Stream of millions of objects takes too much memory - dart

I'm generating a load of coordinates (made of 3 numbers) within a geographical area. However, using Streams (which should be much more efficient than Lists), fills up the app's memory very quickly, as can be seen in this screenshot from Observatory.
I need a structure where events can go in, and be read out one by one, and when this happens, removed from the structure. As far as I understand, that is what a Stream is. When you add a value, the old one is removed.
Unfortunatley, this doesn't appear to be happening. Instead, the stream just grows larger and larger - or at least something reading it does, but I just run the .length method on the returned stream, and that's it.
Here's the function that starts the Isolate that returns the stream of coordinate tiles. I'll omit the actual generator, as it's not important: it just sends a Coord to the SendPort.
static Stream<Coords<num>> _generateTilesComputer(
DownloadableRegion region,
) async* {
List<List<double>> serialiseOutline(l) => (l as List)
.cast<LatLng>()
.map((e) => [e.latitude, e.latitude])
.toList();
final port = ReceivePort();
final tilesCalc = await Isolate.spawn(
region.type == RegionType.rectangle
? rectangleTiles
: region.type == RegionType.circle
? circleTiles
: lineTiles,
{
'port': port.sendPort,
'rectOutline': region.type != RegionType.rectangle
? null
: serialiseOutline(region.points),
'circleOutline': region.type != RegionType.circle
? null
: serialiseOutline(region.points),
'lineOutline': region.type != RegionType.line
? null
: (region.points as List<List<LatLng>>)
.chunked(4)
.map((e) => e.map(serialiseOutline)),
'minZoom': region.minZoom,
'maxZoom': region.maxZoom,
'crs': region.crs,
'tileSize': region.options.tileSize,
},
);
await for (final Coords<num>? coord in port
.skip(region.start)
.take(((region.end ?? double.maxFinite) - region.start).toInt())
.cast()) {
if (coord == null) {
port.close();
tilesCalc.kill();
return;
}
yield coord;
}
}
}
How can I prevent this memory leak? Happy to add more info if needed, but the full source code can be found at https://github.com/JaffaKetchup/flutter_map_tile_caching.

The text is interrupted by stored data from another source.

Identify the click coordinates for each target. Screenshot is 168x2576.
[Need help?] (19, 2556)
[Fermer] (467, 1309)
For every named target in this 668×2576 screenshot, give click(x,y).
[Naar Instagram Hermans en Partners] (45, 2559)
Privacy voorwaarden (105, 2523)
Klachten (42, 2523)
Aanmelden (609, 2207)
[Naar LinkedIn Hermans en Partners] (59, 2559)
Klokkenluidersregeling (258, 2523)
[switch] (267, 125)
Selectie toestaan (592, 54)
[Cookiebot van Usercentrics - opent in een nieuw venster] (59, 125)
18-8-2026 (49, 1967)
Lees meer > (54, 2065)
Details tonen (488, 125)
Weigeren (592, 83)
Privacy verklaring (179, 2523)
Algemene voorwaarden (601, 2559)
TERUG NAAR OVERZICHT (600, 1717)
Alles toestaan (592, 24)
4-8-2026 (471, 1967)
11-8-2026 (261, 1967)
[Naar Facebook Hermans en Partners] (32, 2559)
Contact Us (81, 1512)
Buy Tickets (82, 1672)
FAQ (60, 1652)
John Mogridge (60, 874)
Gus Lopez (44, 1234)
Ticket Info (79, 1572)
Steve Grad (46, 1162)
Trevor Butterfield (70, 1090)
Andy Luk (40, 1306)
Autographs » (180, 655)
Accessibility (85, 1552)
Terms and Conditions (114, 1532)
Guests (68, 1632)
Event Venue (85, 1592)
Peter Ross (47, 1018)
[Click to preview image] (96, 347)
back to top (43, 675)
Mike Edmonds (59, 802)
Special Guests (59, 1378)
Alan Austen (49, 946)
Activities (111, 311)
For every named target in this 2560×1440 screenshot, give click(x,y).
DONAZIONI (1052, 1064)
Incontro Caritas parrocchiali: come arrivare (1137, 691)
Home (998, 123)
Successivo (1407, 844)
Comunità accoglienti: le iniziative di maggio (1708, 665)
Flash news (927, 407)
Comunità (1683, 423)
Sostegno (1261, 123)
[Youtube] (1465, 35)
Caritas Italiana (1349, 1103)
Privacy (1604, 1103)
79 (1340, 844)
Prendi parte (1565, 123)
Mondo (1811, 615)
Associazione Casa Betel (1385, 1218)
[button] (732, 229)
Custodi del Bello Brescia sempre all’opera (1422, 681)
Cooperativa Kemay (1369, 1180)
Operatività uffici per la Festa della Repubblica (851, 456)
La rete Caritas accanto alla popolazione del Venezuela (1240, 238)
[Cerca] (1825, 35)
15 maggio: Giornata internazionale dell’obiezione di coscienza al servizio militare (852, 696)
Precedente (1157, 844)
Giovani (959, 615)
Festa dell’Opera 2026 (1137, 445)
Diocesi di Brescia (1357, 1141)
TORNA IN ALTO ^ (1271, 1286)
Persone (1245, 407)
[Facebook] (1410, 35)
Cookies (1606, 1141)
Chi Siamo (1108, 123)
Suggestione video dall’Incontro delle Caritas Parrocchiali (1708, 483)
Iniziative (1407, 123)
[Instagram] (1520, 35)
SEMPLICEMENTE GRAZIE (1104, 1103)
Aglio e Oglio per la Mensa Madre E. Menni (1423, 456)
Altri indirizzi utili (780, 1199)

Does this help a bit? It's your bottom bit. The .batch method is used to read values in batches of 500, which can be changed to a different value if it is needed. The count variable is used to keep track of the number of values processed, and when it reaches the limit, the port is closed and the isolate is killed.
int count = 0;
final limit = ((region.end ?? double.maxFinite) - region.start).toInt();
await for (final Coords<num> coord in port
.skip(region.start)
.batch(500)) {
if (count >= limit) {
port.close();
tilesCalc.kill();
return;
}
count += coord.length;
yield coord;
}
}
}

To force the deletion of values from the stream when they are read out, you can implement a buffer using a StreamController and limit the number of values in the buffer. When the buffer reaches its limit, you can remove the first value in the buffer and add the next one. This will ensure that the memory usage stays under control.
Here's an example implementation:
static Stream<Coords<num>> _generateTilesComputer(
DownloadableRegion region,
) async* {
List<List<double>> serialiseOutline(l) => (l as List)
.cast<LatLng>()
.map((e) => [e.latitude, e.latitude])
.toList();
final port = ReceivePort();
final controller = StreamController<Coords<num>>();
final tilesCalc = await Isolate.spawn(
region.type == RegionType.rectangle
? rectangleTiles
: region.type == RegionType.circle
? circleTiles
: lineTiles,
{
'port': port.sendPort,
'rectOutline': region.type != RegionType.rectangle
? null
: serialiseOutline(region.points),
'circleOutline': region.type != RegionType.circle
? null
: serialiseOutline(region.points),
'lineOutline': region.type != RegionType.line
? null
: (region.points as List<List<LatLng>>)
.chunked(4)
.map((e) => e.map(serialiseOutline)),
'minZoom': region.minZoom,
'maxZoom': region.maxZoom,
'crs': region.crs,
'tileSize': region.options.tileSize,
},
);
final bufferSize = 1000;
int count = 0;
port
.skip(region.start)
.take(((region.end ?? double.maxFinite) - region.start).toInt())
.cast()
.listen((Coords<num> coord) {
if (coord == null) {
controller.close();
port.close();
tilesCalc.kill();
return;
}
if (count >= bufferSize) {
controller.add(coord);
controller.remove(0);
} else {
controller.add(coord);
count++;
}
});
yield* controller.stream;
}

Related

Dart Stream: How to merge emitted items, when they're short after eachother?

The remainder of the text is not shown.